━━ Dataset rows
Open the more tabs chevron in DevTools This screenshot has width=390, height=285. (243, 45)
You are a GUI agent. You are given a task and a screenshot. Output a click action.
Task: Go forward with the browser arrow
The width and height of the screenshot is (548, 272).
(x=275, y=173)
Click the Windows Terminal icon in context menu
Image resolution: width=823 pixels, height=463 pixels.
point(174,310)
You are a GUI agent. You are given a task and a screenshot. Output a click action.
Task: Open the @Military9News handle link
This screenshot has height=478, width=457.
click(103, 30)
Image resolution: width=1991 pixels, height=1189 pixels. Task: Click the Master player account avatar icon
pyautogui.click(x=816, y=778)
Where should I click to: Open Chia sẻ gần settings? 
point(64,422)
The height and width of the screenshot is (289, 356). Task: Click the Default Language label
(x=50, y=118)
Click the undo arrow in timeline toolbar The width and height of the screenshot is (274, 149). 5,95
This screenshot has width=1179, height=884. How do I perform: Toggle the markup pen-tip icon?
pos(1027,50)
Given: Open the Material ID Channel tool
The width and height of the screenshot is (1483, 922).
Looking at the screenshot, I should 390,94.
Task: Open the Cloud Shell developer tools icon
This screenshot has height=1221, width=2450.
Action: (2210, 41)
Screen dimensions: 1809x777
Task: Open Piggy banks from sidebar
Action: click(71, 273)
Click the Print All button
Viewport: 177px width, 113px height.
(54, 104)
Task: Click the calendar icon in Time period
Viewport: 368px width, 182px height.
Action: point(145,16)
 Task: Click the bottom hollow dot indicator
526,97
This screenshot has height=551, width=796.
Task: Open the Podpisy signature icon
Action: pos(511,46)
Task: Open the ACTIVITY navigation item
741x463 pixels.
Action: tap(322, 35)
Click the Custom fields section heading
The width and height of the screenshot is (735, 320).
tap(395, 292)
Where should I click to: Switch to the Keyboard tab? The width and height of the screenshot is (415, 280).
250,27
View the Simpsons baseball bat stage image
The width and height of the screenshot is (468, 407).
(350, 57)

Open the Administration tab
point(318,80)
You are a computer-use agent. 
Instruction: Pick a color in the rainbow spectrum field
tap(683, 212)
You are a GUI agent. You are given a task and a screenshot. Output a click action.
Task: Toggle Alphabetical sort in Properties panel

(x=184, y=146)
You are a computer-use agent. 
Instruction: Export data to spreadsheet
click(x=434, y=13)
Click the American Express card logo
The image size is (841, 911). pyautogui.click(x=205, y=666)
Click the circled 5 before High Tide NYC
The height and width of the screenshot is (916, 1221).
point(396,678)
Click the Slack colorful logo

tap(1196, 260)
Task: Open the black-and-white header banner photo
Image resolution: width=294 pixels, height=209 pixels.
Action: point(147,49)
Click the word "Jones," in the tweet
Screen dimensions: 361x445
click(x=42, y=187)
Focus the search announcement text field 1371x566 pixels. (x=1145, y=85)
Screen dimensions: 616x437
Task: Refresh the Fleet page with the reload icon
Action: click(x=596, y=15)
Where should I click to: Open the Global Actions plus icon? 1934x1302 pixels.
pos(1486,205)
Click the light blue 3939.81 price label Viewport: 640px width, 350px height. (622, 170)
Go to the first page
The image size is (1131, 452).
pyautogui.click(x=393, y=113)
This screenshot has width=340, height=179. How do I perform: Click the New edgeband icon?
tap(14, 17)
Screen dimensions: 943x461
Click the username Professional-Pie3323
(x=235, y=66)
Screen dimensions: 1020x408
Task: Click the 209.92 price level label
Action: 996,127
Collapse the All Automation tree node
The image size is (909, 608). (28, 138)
━━━━
* **Given request**:
Rewrite all of the material above, substituting "interface agent" for every occurrence of "GUI agent" and leaving everything else unchanged.

* **Solution to this problem**:
Open the more tabs chevron in DevTools This screenshot has width=390, height=285. (243, 45)
You are a interface agent. You are given a task and a screenshot. Output a click action.
Task: Go forward with the browser arrow
The width and height of the screenshot is (548, 272).
(x=275, y=173)
Click the Windows Terminal icon in context menu
Image resolution: width=823 pixels, height=463 pixels.
point(174,310)
You are a interface agent. You are given a task and a screenshot. Output a click action.
Task: Open the @Military9News handle link
This screenshot has height=478, width=457.
click(103, 30)
Image resolution: width=1991 pixels, height=1189 pixels. Task: Click the Master player account avatar icon
pyautogui.click(x=816, y=778)
Where should I click to: Open Chia sẻ gần settings? 
point(64,422)
The height and width of the screenshot is (289, 356). Task: Click the Default Language label
(x=50, y=118)
Click the undo arrow in timeline toolbar The width and height of the screenshot is (274, 149). 5,95
This screenshot has width=1179, height=884. How do I perform: Toggle the markup pen-tip icon?
pos(1027,50)
Given: Open the Material ID Channel tool
The width and height of the screenshot is (1483, 922).
Looking at the screenshot, I should 390,94.
Task: Open the Cloud Shell developer tools icon
This screenshot has height=1221, width=2450.
Action: (2210, 41)
Screen dimensions: 1809x777
Task: Open Piggy banks from sidebar
Action: click(71, 273)
Click the Print All button
Viewport: 177px width, 113px height.
(54, 104)
Task: Click the calendar icon in Time period
Viewport: 368px width, 182px height.
Action: point(145,16)
 Task: Click the bottom hollow dot indicator
526,97
This screenshot has height=551, width=796.
Task: Open the Podpisy signature icon
Action: pos(511,46)
Task: Open the ACTIVITY navigation item
741x463 pixels.
Action: tap(322, 35)
Click the Custom fields section heading
The width and height of the screenshot is (735, 320).
tap(395, 292)
Where should I click to: Switch to the Keyboard tab? The width and height of the screenshot is (415, 280).
250,27
View the Simpsons baseball bat stage image
The width and height of the screenshot is (468, 407).
(350, 57)

Open the Administration tab
point(318,80)
You are a computer-use agent. 
Instruction: Pick a color in the rainbow spectrum field
tap(683, 212)
You are a interface agent. You are given a task and a screenshot. Output a click action.
Task: Toggle Alphabetical sort in Properties panel

(x=184, y=146)
You are a computer-use agent. 
Instruction: Export data to spreadsheet
click(x=434, y=13)
Click the American Express card logo
The image size is (841, 911). pyautogui.click(x=205, y=666)
Click the circled 5 before High Tide NYC
The height and width of the screenshot is (916, 1221).
point(396,678)
Click the Slack colorful logo

tap(1196, 260)
Task: Open the black-and-white header banner photo
Image resolution: width=294 pixels, height=209 pixels.
Action: point(147,49)
Click the word "Jones," in the tweet
Screen dimensions: 361x445
click(x=42, y=187)
Focus the search announcement text field 1371x566 pixels. (x=1145, y=85)
Screen dimensions: 616x437
Task: Refresh the Fleet page with the reload icon
Action: click(x=596, y=15)
Where should I click to: Open the Global Actions plus icon? 1934x1302 pixels.
pos(1486,205)
Click the light blue 3939.81 price label Viewport: 640px width, 350px height. (622, 170)
Go to the first page
The image size is (1131, 452).
pyautogui.click(x=393, y=113)
This screenshot has width=340, height=179. How do I perform: Click the New edgeband icon?
tap(14, 17)
Screen dimensions: 943x461
Click the username Professional-Pie3323
(x=235, y=66)
Screen dimensions: 1020x408
Task: Click the 209.92 price level label
Action: 996,127
Collapse the All Automation tree node
The image size is (909, 608). (28, 138)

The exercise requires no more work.